# Switzerland Furka Pass/ winter motorail- pricing over 3.5t?



## ruthiebabe (Aug 16, 2005)

Hi

May need to travel from Andermatt over Furka pass in winter (towards Zermatt)

I understand that it involves a motorail shuttle and the pricing is for vans under 3.5t. 

Anyone know what how a MH over 3.5t (4.4t actually) would be categorised?

Anyone had any experience of this route in winter?

TIA, Ruth


----------



## DSL2 (Mar 6, 2008)

Probably not going to be much help but have just driven half of the Furka pass last week in a sports car. 

I noticed that the weight limits were getting lower the further we went into it from the Grimasel end, down from 34t to 18t & the route was getting more & more hairy!


----------



## ruthiebabe (Aug 16, 2005)

Thanks, sounds like fun, now you should try it in your RS!

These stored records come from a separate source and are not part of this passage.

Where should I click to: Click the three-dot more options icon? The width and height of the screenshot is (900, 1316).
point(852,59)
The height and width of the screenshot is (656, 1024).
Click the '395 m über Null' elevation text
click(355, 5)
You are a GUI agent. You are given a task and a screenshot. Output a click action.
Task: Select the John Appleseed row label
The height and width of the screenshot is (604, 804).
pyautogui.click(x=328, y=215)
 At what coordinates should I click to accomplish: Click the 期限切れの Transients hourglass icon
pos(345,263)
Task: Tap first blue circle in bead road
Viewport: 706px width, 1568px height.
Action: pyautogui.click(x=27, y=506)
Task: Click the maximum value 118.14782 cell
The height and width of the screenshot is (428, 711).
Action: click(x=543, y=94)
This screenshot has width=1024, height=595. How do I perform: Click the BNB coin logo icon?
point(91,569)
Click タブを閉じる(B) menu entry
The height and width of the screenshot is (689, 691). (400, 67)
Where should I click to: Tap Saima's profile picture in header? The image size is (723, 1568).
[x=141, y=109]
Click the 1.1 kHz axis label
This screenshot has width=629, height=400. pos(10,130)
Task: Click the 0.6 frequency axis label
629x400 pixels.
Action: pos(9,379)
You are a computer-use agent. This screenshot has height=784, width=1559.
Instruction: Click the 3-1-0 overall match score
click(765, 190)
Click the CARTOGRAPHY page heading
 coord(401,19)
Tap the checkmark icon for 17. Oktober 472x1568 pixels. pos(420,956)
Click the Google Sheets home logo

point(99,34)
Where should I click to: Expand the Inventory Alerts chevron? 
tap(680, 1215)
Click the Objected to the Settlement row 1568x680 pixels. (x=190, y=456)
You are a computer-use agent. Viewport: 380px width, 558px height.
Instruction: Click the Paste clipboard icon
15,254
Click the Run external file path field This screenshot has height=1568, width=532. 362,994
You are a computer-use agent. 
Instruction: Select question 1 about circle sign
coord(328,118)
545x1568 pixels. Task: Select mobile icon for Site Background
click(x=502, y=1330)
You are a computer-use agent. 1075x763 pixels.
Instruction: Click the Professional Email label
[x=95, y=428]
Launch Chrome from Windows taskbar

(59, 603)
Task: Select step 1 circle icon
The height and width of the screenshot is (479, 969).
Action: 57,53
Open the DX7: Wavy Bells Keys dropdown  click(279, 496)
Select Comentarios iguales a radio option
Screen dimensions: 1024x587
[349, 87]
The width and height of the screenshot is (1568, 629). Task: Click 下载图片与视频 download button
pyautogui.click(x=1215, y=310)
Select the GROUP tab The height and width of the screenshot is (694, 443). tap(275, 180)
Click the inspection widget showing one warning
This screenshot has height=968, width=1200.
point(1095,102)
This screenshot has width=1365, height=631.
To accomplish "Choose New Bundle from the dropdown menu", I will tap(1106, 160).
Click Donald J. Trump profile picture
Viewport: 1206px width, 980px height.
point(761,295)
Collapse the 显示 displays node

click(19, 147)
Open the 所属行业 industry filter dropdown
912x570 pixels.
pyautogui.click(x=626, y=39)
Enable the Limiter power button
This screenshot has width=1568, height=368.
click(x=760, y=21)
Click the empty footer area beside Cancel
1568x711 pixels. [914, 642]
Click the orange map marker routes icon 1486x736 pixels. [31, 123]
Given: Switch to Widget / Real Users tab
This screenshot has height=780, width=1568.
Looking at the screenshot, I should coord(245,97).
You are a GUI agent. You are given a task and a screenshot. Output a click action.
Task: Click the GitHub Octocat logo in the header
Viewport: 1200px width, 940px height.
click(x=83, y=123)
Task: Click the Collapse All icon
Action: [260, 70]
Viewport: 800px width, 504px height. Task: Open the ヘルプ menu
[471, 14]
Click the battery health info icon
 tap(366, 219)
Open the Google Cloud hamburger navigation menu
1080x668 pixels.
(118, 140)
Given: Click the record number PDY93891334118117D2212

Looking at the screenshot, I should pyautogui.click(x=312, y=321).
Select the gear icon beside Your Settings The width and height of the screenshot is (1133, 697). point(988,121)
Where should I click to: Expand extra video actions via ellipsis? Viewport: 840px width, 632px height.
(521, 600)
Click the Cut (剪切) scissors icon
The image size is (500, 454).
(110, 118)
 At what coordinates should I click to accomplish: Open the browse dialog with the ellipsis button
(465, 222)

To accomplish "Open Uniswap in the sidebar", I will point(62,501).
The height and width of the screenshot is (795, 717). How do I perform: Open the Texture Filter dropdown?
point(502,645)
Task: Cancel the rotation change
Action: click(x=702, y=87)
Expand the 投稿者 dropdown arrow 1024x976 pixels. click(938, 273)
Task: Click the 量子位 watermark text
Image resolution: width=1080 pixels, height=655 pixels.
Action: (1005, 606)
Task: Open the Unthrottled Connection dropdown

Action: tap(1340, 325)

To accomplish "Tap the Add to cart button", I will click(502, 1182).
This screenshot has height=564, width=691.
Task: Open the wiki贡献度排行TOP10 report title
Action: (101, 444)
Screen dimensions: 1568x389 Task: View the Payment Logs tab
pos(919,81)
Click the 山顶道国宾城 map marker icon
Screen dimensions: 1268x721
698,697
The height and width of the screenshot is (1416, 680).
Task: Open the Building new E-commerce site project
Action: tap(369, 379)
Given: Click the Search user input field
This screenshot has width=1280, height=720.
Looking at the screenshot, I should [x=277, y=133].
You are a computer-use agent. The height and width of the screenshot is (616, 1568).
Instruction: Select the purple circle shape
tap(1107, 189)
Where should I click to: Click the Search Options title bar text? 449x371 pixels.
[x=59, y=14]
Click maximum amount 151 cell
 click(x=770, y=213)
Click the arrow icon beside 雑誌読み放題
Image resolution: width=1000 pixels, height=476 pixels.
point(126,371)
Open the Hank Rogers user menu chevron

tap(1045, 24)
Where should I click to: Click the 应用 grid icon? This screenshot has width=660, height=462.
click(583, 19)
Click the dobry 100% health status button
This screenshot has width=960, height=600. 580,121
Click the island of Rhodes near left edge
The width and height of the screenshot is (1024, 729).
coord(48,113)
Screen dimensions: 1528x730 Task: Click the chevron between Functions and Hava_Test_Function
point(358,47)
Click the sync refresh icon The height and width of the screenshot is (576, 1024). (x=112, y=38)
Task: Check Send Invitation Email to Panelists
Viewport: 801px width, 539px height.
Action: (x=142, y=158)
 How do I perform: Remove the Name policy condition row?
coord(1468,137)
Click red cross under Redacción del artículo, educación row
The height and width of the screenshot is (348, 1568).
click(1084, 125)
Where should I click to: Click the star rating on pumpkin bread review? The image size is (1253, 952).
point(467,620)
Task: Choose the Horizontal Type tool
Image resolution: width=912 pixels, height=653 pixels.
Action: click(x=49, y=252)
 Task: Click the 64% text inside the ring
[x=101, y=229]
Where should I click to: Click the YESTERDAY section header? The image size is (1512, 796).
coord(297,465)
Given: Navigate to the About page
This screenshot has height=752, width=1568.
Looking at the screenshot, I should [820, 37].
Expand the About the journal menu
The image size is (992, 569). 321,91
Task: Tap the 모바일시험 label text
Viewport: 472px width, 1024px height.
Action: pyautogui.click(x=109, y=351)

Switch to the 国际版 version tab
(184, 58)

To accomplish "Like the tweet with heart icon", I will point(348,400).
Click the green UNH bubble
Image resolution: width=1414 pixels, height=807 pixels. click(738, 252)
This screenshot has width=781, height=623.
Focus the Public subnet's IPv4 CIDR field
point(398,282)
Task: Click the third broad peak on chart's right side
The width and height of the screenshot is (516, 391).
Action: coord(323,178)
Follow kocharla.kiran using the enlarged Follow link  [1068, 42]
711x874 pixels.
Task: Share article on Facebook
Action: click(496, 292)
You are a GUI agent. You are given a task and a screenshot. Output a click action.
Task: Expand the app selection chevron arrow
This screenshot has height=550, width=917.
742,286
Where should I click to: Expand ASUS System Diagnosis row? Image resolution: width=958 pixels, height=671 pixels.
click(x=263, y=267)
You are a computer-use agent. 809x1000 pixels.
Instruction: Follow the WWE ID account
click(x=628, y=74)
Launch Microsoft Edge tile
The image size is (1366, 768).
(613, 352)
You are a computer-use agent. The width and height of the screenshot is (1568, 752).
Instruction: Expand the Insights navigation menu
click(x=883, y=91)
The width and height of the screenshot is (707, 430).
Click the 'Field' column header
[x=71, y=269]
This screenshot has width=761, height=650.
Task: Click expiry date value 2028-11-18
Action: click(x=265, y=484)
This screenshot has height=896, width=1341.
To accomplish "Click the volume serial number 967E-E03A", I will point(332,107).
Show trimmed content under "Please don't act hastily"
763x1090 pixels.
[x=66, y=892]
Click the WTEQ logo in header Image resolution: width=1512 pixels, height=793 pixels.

Just answered my own question with an email reply from the bahnhof which translates roughly as...

_Good day

The 4.4t motor home costs sFr. 47.00.

Reservation is not mandatory but is better if you make one, you can make phone or by mail.

The Auto Train operates from Realp to the upper forest, and from the upper forest, you can again use the road.

Yours sincerely,
Realp station_

maybe someone else will find this useful

Cheers Ruth


----------



## Sprinta (Sep 15, 2010)

I love Andermatt and have stayed there a dozen times over the years, just had a look on the local webcams and they're all snowed up already.


----------



## Sprinta (Sep 15, 2010)

I love Andermatt and have stayed there a dozen times over the years, just had a look on the local webcams and they're all snowed up already.


----------